-- BEGIN Information supplied --

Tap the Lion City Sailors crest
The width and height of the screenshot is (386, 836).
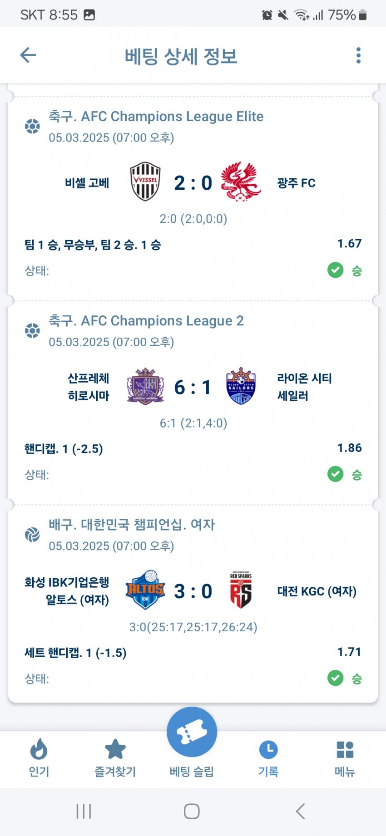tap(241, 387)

-- END Information supplied --
-- BEGIN Information supplied --

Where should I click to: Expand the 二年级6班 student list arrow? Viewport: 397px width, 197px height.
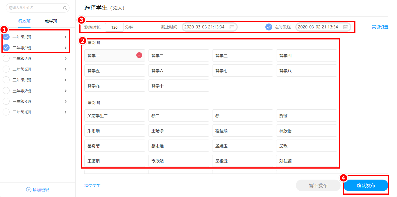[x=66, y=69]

-- END Information supplied --
-- BEGIN Information supplied --

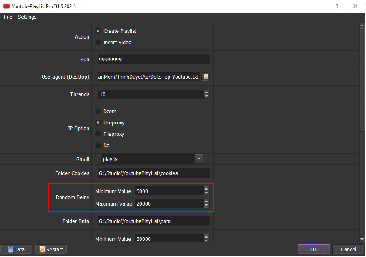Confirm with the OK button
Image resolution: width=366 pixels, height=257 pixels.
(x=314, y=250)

-- END Information supplied --

Pull out every line from the records above that contains the string "height", and copy each one in full.

The width and height of the screenshot is (386, 836).
Where should I click to: Expand the 二年级6班 student list arrow? Viewport: 397px width, 197px height.
Image resolution: width=366 pixels, height=257 pixels.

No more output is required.